■ Source records:
◆ ◆ ◆ ◆ ◆

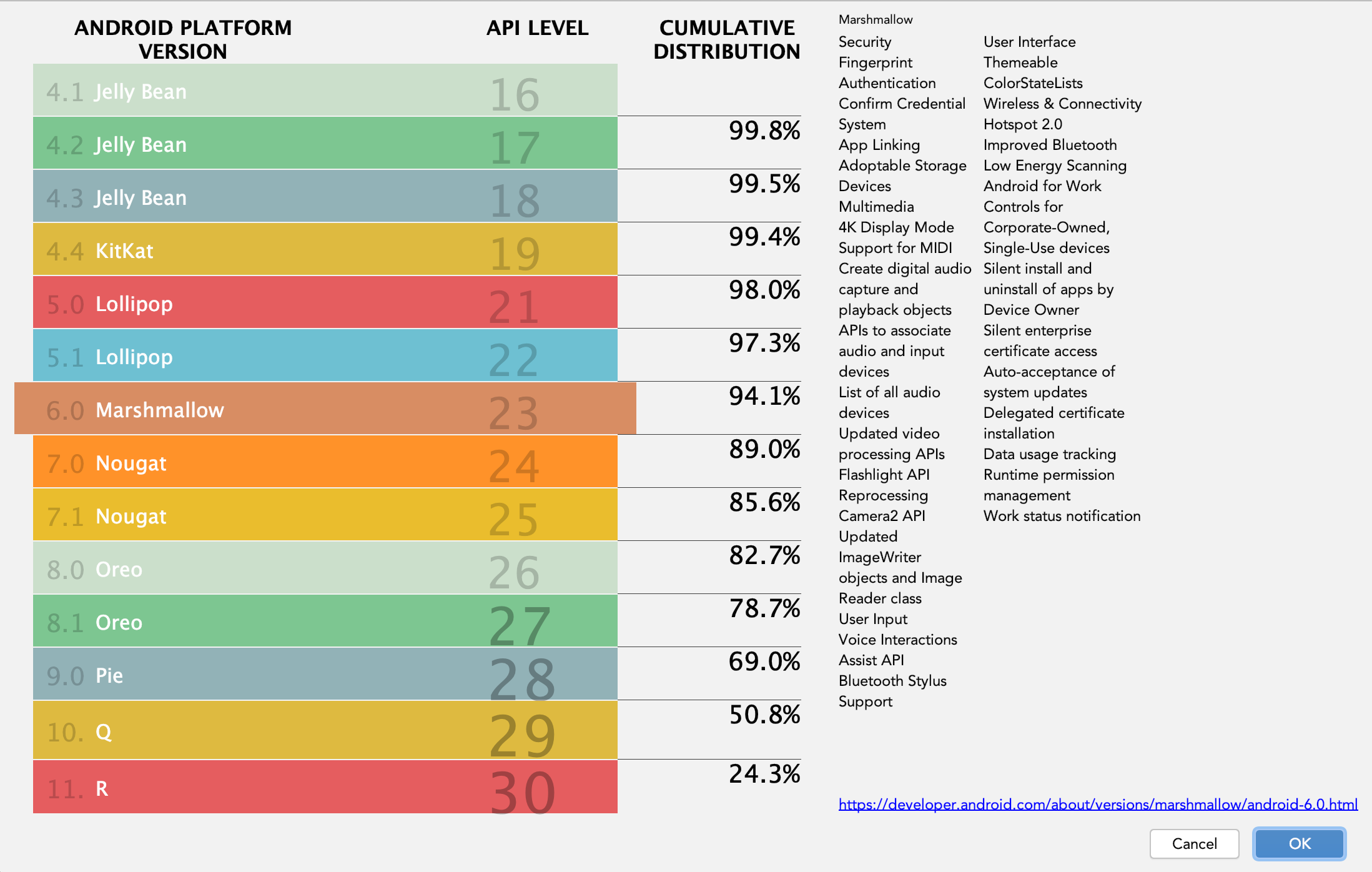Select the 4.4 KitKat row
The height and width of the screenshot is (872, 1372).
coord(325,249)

◆ ◆ ◆ ◆ ◆

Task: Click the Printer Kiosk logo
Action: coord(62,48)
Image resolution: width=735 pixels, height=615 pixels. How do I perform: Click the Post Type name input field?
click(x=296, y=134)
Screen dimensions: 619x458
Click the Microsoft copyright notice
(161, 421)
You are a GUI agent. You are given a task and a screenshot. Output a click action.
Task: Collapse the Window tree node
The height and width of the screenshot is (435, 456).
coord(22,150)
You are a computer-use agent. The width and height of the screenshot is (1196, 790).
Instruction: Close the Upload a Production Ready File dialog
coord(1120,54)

◆ ◆ ◆ ◆ ◆

■ What this task involves:
Pick every line containing the word "agent" out of the material, and copy those lines.

■ Worked solution:
You are a GUI agent. You are given a task and a screenshot. Output a click action.
You are a computer-use agent. The width and height of the screenshot is (1196, 790).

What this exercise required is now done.